Choose Deep Learning Frameworks
The first thing is to decide which framework I should use. There are many frameworks about neural networks, I tried some famous ones. Here is the details:
Caffe is a famous framework, mainly used with convolution neural networks. It is written with C++ but uses protocol buffer to describe the network. It is known as its well structured code, high performance. But the use of protocol buffer doesn’t make me comfortable because I’m not afraid of write some code and the file is less flexible.
Theano is a framework written in Python. You can define an expression and Theano can find the gradient for you. The training process of deep learning is mainly find the gradients for each layer, so it simplified the work a lot. It’s performance is good, too.
But it is more like a compiler for me. I cannot see the low level things and the code is not just normal python code, it has too much hacking.
Theano is more like a optimize library than a neural network framework. PyLearn2 is a framework based on it, which provides many network structures and tools. But like Caffe, it uses a YAML config file to describe the structure of the network, which makes me uncomfortable.
This is a framework written in Java. It is not so famous, but interesting to me. I’m more familiar with Java than C++. A Java framework means a better IDE, more libraries to use. And it may supports Scala, which I use a lot in these days. So I tried it a little, but it is not as good as I thought.
First of all, it is in heavily developing. And the name of methods and variables is too long and the API is not so great to use. The most important is, the performance seems not so good and the integration with the GPU is not very easy. And it is not popular in research field so the communication with others may becomes a problem.
This is the framework I finally use. Actually, it is the first framework I’ve used.
Some big companies use it, including Deep Mind (Google), Facebook and so on. It is written in Lua, which is a language I’ve always want to learn. It is easy to understand. When there comes to the low level, you just need to read the C code, which is more easy to read than the C++ code. There is no magic between the high level and the low level, I can just dig it. It’s performance is great, and the ecosystem is big and healthy.
But it also has some cons. For example, the error hint is not so great, and the code is too flexible so that you must read the document to know how to use some modules. But I can deal with it.
Write My Own Library
I write my own library with Scala and Breeze, in order to understand neural networks better.
It is very easy to write a neural network library (which is not distributed), as long as you understand it. While I wrote it, I realize that the core of neural networks is just gradient optimize (with many tricks). One layer of a network is just a function, layers are just function after function. So the gradient of each layer is computed by chain rule. When you need a new layer, just write how to compute the output and the gradient, then you can push it into the network structure.

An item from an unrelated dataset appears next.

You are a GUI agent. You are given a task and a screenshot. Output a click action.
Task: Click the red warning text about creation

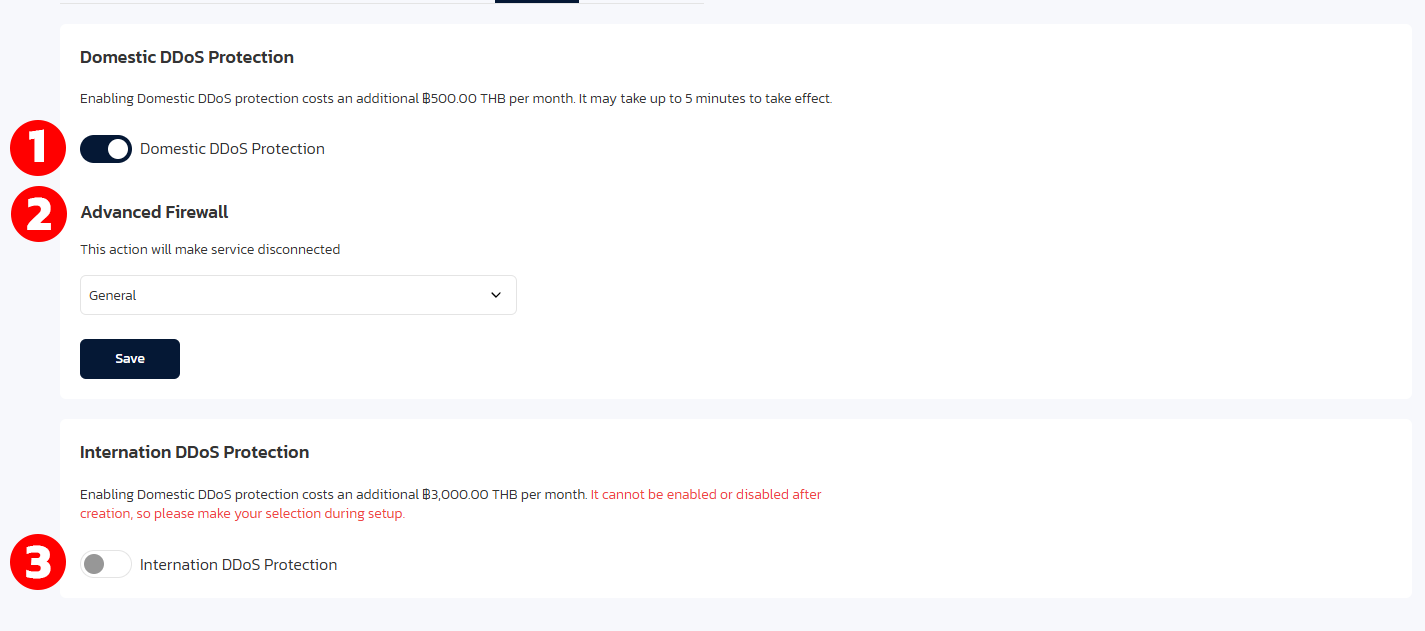click(451, 504)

Use Scala to write it feels good, because OOP makes it feel nature to write layers. And the trait system makes it more pleasure. But the performance is not as good as the libraries above. Make it to support GPU is hard, too. Running a large size network makes it running like forever. So I gave up after wrote the convolution network and use Torch7 instead.
Run Some Examples
This article gives some great advices to choose a GPU for deep learning. Titan X is great but is too expensive. So I decide to wait until next year while NVIDIA will release their new GPU with 10X power. At the same time, I have a GPU with 1G RAM in my office.

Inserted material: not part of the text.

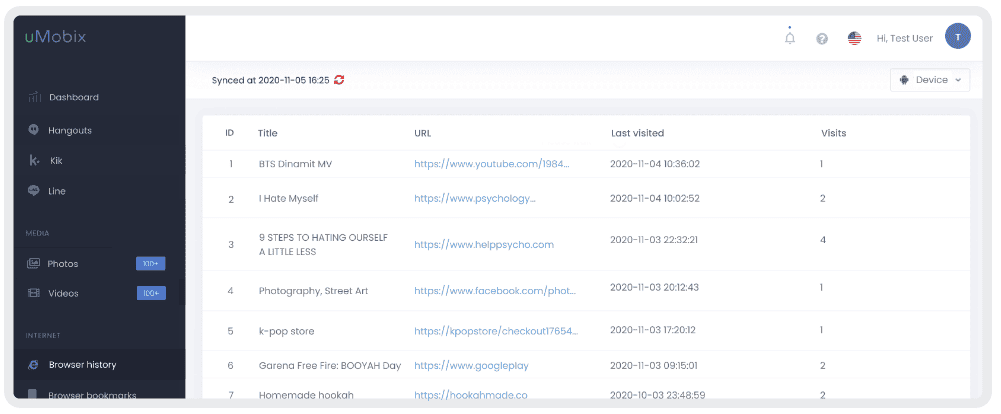This screenshot has height=414, width=1001.
Task: Click the Photos icon in Media section
Action: point(34,263)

I wrote some simple code like MLP and simple convolution networks to train with MNIST data. Then I decided to run some large examples.

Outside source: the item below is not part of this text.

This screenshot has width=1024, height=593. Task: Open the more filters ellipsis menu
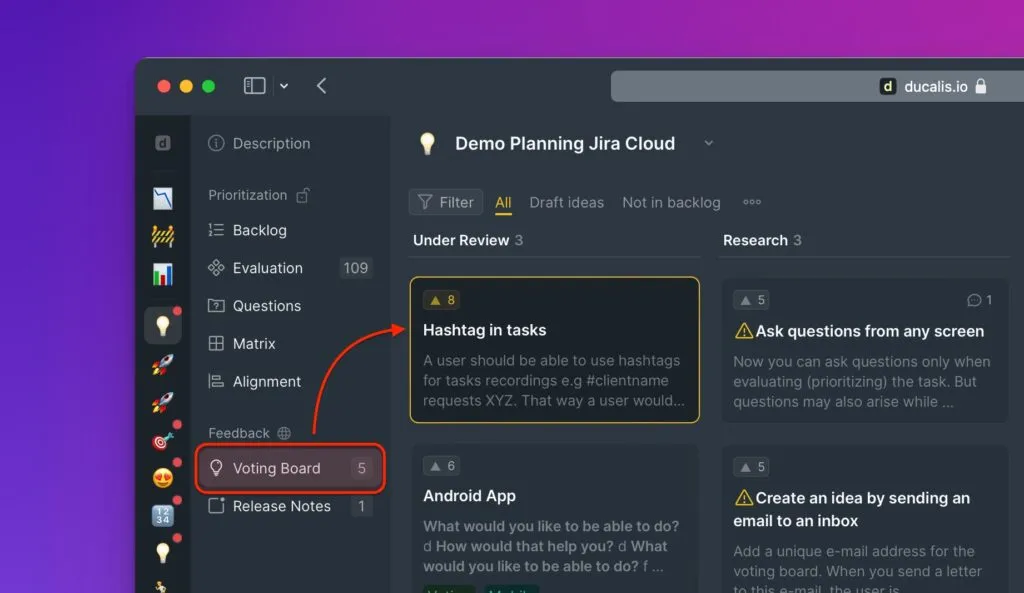[752, 202]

First, I run the example from fbcunn, which is a AlexNet training on ImageNet. The ImageNet data is too big and the bandwidth of my office is too small. So I run the example with an
g2.2xlarge instance on AWS. It still took lots of time, which trained 2 days to archive a precision of about 30% (not ended yet). Then I realized it is too expensive to run it on AWS and stop it.
The Second example I run is an RNN example. The code is from here. I run it on the machine with 1G RAM GPU. It looks good on small networks. But when I use the data from Chinese Wikipedia (with 1G plain text), the memory of GPU could only train a network of 512 parameters, which is too small to get good result.
The time of training large neural networks is really long. So I will wait for the new hardware to continue my research. At the mean time, I will review the knowledge about linear algebra and probability theory.